Monday, May 17, 2010

"Special" Agent Oso

Why am I glad that my daughter always sleeps in? Because I never have to watch Special Agent Oso! I really hope that Oso is his special agent codename, because if he is really named Oso (Spanish for "bear"), then his parents are just as "special" as his is. We're talking the "special ed" variety of special.

Have you ever seen this show? Special Agent Oso is the stupidest bear ever. As someone pointed out to me, he makes Winnie the Pooh look like a rocket scientist! He's also the worst special agent ever. He can't work his gear, and he can't follow simple instructions. He makes Inspector Gadget look like Albert Einstein. Here's how the show goes: He fails his training exercise because he's stupider than a bag of rocks, he gets sent on a special mission to help a kid anyway, the kid manages to figure the problem out mostly on their own but thanks Oso anyway, and then he goes back and takes what the kid just taught him to pass his training. Then he gets a special "digi-medal" to commemorate his "accomplishment." I am thinking his boss only sends digital medals because Oso is not worth the money to make an actual medal.

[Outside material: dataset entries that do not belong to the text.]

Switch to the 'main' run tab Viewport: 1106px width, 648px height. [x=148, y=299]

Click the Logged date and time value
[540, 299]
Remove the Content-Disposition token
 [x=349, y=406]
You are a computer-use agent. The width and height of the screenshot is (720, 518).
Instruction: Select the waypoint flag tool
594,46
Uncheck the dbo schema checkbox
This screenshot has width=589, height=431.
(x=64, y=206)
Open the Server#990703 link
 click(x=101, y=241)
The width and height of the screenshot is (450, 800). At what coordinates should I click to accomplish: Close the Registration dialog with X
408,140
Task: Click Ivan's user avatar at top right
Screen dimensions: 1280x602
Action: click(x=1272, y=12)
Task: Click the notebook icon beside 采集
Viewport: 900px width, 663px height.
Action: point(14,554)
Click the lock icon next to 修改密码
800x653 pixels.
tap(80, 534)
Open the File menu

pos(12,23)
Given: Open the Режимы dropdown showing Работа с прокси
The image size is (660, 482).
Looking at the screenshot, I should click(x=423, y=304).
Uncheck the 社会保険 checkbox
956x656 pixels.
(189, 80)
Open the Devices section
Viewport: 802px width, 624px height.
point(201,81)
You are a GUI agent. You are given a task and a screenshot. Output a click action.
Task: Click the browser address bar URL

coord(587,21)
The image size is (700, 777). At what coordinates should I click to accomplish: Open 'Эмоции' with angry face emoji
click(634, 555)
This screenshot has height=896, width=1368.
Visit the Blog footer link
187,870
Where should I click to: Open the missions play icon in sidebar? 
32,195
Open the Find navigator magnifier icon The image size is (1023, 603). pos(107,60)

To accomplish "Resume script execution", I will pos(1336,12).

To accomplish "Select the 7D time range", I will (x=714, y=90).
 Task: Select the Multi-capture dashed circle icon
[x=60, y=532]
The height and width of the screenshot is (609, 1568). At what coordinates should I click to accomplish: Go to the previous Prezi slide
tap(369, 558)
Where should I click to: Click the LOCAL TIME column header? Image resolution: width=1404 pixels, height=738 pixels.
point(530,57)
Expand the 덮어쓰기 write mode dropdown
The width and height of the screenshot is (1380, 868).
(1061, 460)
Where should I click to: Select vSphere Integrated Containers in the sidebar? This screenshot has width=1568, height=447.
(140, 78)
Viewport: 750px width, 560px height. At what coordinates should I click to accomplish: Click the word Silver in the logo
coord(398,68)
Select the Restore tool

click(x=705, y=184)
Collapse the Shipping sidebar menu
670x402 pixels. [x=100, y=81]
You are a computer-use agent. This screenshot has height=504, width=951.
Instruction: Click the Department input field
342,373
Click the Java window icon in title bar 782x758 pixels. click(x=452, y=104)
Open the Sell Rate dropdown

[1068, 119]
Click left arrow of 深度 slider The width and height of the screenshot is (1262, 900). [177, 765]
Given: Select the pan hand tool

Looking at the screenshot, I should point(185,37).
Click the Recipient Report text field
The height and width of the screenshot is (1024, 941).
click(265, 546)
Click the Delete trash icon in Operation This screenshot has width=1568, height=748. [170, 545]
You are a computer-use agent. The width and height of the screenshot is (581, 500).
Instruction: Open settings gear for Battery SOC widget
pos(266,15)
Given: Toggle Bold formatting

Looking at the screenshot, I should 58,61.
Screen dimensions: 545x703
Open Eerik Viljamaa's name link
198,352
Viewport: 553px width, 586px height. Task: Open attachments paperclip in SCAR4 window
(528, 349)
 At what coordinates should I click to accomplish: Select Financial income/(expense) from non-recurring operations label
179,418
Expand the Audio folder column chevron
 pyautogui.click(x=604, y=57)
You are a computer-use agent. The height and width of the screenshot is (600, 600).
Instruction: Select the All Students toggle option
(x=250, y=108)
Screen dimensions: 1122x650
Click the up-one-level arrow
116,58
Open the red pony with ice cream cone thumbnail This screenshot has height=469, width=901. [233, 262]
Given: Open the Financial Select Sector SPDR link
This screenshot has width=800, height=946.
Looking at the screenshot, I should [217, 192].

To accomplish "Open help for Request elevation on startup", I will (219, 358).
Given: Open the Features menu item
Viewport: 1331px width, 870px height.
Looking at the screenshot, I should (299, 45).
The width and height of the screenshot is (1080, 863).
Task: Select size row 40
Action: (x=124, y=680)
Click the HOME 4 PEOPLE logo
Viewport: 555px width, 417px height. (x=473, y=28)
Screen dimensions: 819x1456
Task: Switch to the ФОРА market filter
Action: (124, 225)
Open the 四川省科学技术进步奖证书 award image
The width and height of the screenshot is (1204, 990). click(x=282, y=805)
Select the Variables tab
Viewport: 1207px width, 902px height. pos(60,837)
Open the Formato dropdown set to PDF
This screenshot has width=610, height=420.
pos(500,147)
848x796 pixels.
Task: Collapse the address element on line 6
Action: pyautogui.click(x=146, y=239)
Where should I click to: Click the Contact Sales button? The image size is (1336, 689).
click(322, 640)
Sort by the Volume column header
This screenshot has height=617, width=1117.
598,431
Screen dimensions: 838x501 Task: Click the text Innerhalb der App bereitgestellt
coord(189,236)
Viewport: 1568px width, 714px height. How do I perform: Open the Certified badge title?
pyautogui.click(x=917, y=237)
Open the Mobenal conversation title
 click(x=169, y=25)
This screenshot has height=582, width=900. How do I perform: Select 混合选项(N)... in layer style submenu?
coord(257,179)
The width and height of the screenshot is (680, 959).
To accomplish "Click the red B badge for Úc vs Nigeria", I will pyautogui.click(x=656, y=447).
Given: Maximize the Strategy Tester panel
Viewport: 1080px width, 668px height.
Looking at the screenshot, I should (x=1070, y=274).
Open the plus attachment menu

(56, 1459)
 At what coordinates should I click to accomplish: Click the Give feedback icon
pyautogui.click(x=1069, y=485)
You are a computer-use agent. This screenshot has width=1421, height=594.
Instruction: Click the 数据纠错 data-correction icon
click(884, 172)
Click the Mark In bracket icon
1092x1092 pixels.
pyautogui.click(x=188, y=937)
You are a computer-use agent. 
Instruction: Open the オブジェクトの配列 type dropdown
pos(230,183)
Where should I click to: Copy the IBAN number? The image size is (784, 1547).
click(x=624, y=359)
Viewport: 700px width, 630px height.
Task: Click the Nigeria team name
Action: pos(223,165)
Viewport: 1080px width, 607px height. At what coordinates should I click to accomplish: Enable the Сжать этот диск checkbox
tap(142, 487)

Oso does have some awesome gear. He's got the talking wrist communicator, complete with annoying singing lady who gives him instructions, and a direct line to his boss. He's got a flying vehicle. He's got a little flying bug robot that finds kids who need help and then alerts him via the wrist thing that he's got a special assignment. And not to mention he gets his medals digitally. He gets to go on land, sea, sky, and even outer space (where he tries to fix a space station and gets tangled up in his air line). With all that fancy, expensive looking gear, you'd expect him to shut down drug rings, stop terrorism, and keep people from getting into the country illegally. But what does he do? Messes up his training and then uses his spiffy agent gear to help kids hula hoop, pack a suitcase, or brush their teeth.

And if that doesn't sound stupid enough to you, each mission has "three special steps." For real now? Does it really take 3 steps to hula hoop? And last I checked, brushing your teeth mainly involves brushing. One whole step. I swear, the steps are given to HIM to make it simpler for HIM, not simpler for the kids who need help.

I want to meet the person who came up with the idea for this show and ask them what on Earth they were thinking. Or perhaps what they were under the influence of. Oso needs to take the short bus back to special ed, and then they can find the smart trainees to do some real missions. There's got to be a cartoon bear out there smarter than Oso, maybe one related to MacGyver. I would totally watch a cartoon bear saving the day by building a rocket made out of a paper clip, chewing gum, and a ballpoint pen.

-duckyone.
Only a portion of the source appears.